*Documentfragment*.
======
Producenten en leveranciers uitgedaagd om installaties meer circulair maken

Artikel delen

Circulair bouwen en renoveren krijgt steeds meer voet aan wal in de bouwsector; al kan dat nog veel meer. Maar wat zeker veel meer kan is een omslag naar meer circulaire installaties, want op dit gebied loopt de bouw- en installatiesector flink achter ten opzichte van circulariteit op bouwkundig vlak. En dat terwijl installaties vaak minimaal 30% van de totale milieubelasting van een gebouw vormen. Hoogste tijd om die impasse te doorbreken, iets wat duurzaam adviesbureau Merosch wil doen met het Programma van Eisen Circulaire Installaties. Nordin Oudshoorn, adviseur bij Merosch, geeft uitleg over dit door Merosch ontwikkelde initiatief.

Auteur: Harmen Weijer. Foto’s: Merosch

In het door Merosch opgezette standaard Programma van Eisen Circulaire Installaties zijn voor de meest impactvolle installaties en onderdelen milieu KPI’s opgesteld. Het is de bedoeling dat de markt samen de nog lege plekken gaat invullen, zodat steeds meer installaties meer circulair worden.
======
*Geëxtraheerde gegevens*.
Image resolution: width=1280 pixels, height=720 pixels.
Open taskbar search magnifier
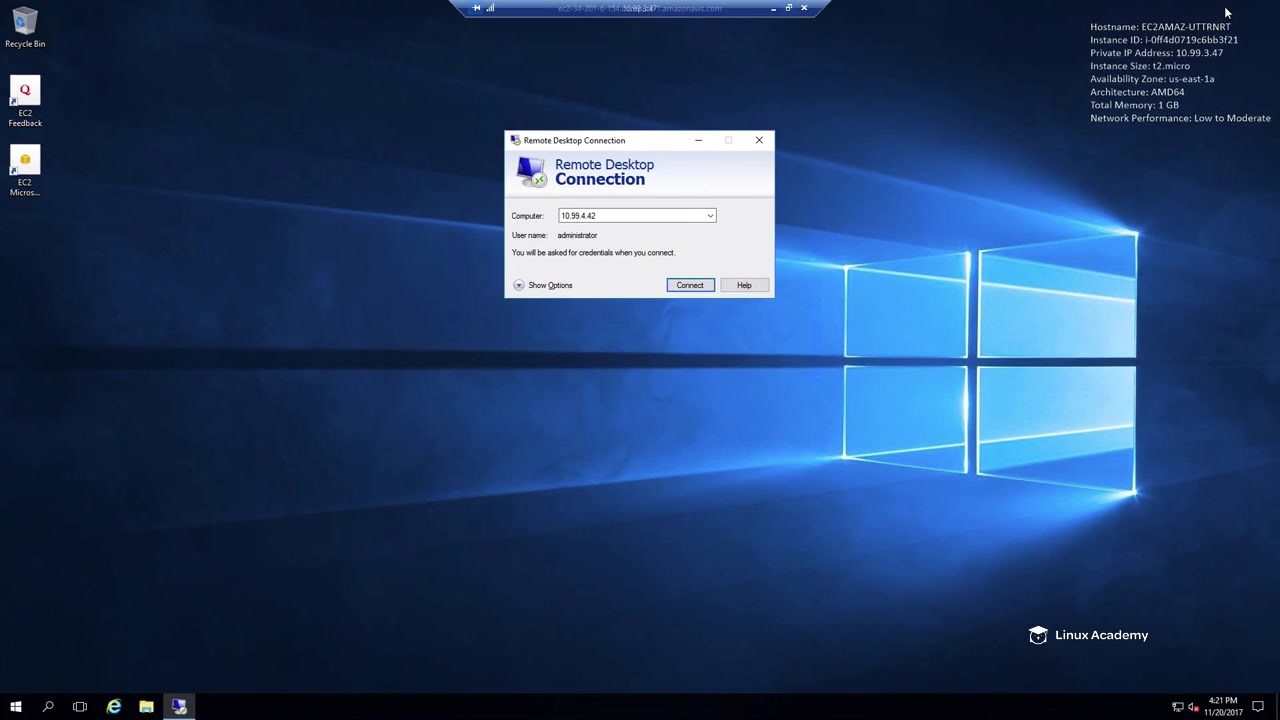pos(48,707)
======
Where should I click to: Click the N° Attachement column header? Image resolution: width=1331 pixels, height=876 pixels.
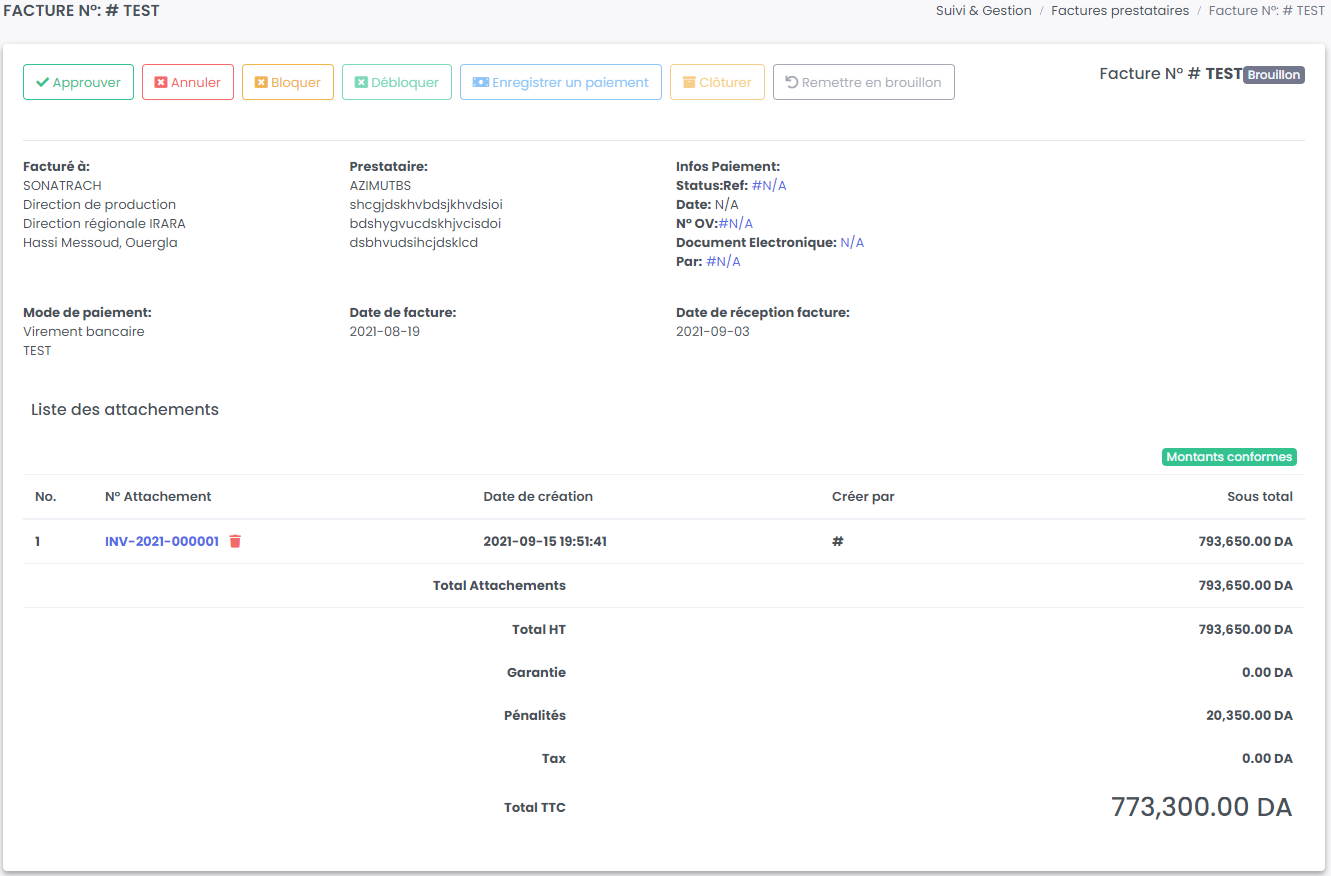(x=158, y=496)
======
*Doelstellingen*.
(a) Welk deel van de totale milieubelasting van een gebouw vormen installaties volgens het artikel over circulaire installaties?
(b) Schrijf een passage uit het artikel over circulaire installaties letterlijk over: begin bij de woorden "Artikel delen" en stop na "Merosch ontwikkelde initiatief.".

*Antwoordenlijst*.
(a) Vaak minimaal 30%.

(b)
Artikel delen

Circulair bouwen en renoveren krijgt steeds meer voet aan wal in de bouwsector; al kan dat nog veel meer. Maar wat zeker veel meer kan is een omslag naar meer circulaire installaties, want op dit gebied loopt de bouw- en installatiesector flink achter ten opzichte van circulariteit op bouwkundig vlak. En dat terwijl installaties vaak minimaal 30% van de totale milieubelasting van een gebouw vormen. Hoogste tijd om die impasse te doorbreken, iets wat duurzaam adviesbureau Merosch wil doen met het Programma van Eisen Circulaire Installaties. Nordin Oudshoorn, adviseur bij Merosch, geeft uitleg over dit door Merosch ontwikkelde initiatief.